Le pale saranno collocate all’interno di Palazzo Poggi in uno speciale progetto curato da Lorenzo Balbi, direttore del MAMbo – Museo d’Arte Moderna di Bologna. Il contesto generale sarà il ricco programma di ArtCity e ArteFiera 2020.

 

Sopra e in basso dettagli del progetto di Toffolini

«L’opera – spiega Toffolini – è concepita come un moderno oggetto di design: un dispositivo che viene dischiuso dall’apertura delle quattro ante, svelando una grande pittura protetta al suo interno in cui l’attrazione di un paesaggio dalla limpidezza vivida, un altrove inafferrabile, è generato da pennellature e stratificazioni di colore».

Pennellature e stratificazioni su legno di rovere per le quali Toffolini ha scelto le vernici all’acqua di Renner Italia. La pala, e le sue declinazioni, nelle intenzioni dell’artista friulano sarà «sfuggente, doppia, inafferrabile nella sua interezza». E ancora: «apparentemente chiusa e austera, una grande parete monumentale in cui l’apertura delle ante e il conseguente svelamento del mistero racchiuso al suo interno giocherà un ruolo fondamentale, mediando tra lo spazio dipinto e lo spazio reale, tra due materialità (scultura e pittura), tra due registri (figurativo e astratto)».

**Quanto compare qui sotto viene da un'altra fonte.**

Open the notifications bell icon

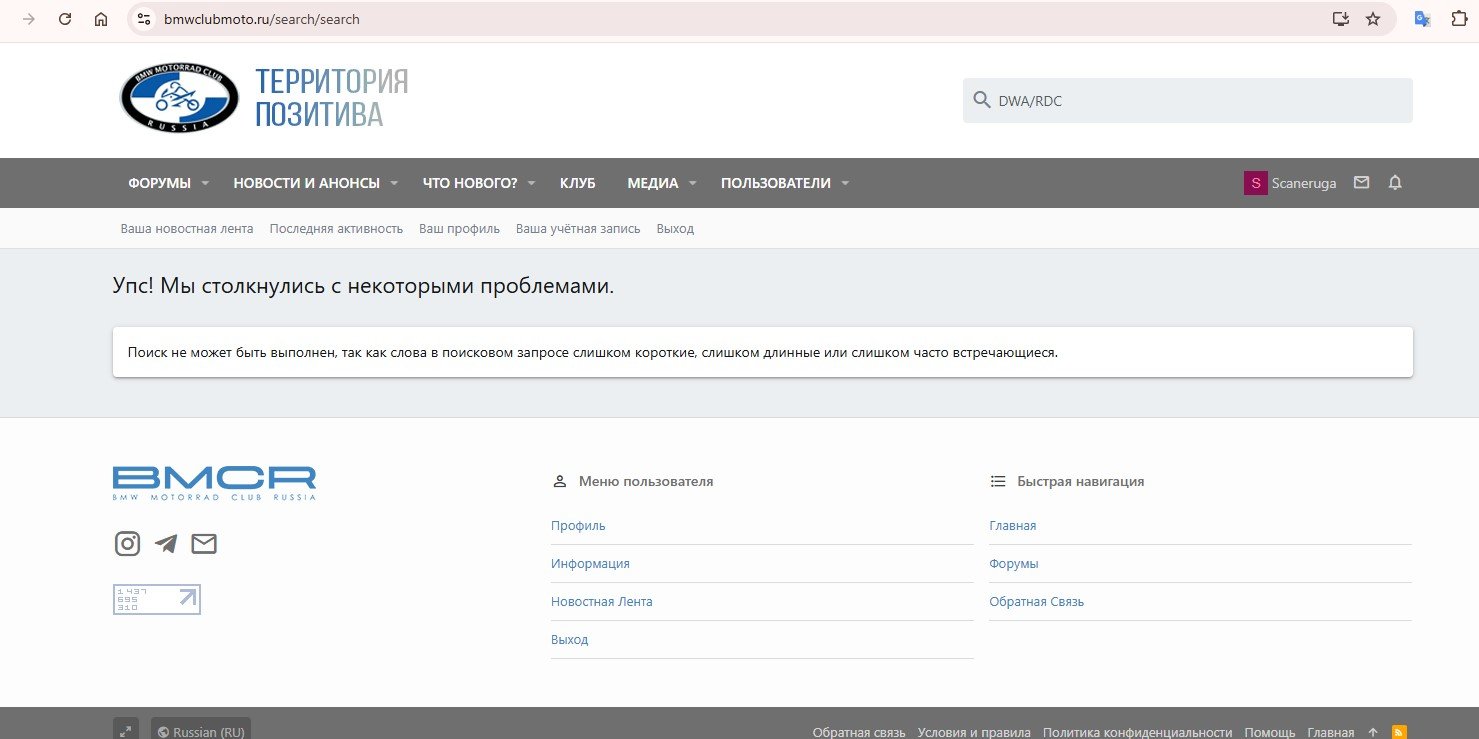tap(1395, 183)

Nicola Toffolini, artista, performer, designer, lavora tra gli studi di Firenze e Udine. Esprime la sua creatività attraverso sculture, installazioni e disegni. I suoi taccuini supportano le fasi di studio dei suoi progetti installativi con piglio decisamente ingegneristico, ma finendo per divenire essi stessi un esempio di visionarietà poetica.

 

Credits: rendering by Renderowl

Renner Italia conferma la sua mission a sostegno del talento e a rispondere presente laddove c’è bellezza. Attitudine da ultimo manifestata attraverso i progetti a supporto di Isisuf- FuturDome in The Uncanny Valley e nella mostra monografica di Andrè Komatsu, di CHEAP Street Poster Art e del duo Orticanoodles. Senza dimenticare il Premio Renner per il Contemporaneo che nel 2019 è alla seconda edizione e che tra il 23 e il 26 gennaio 2020 ad AtelierSì (via San Vitale 69, Bologna) troverà il suo epilogo con una mostra con decine di illustratori U40.

La pala di Nicola Toffolini sarà all’interno del museo universitario di Palazzo Poggi (Bologna) a partire dal 18 gennaio 2020. Ingresso gratuito.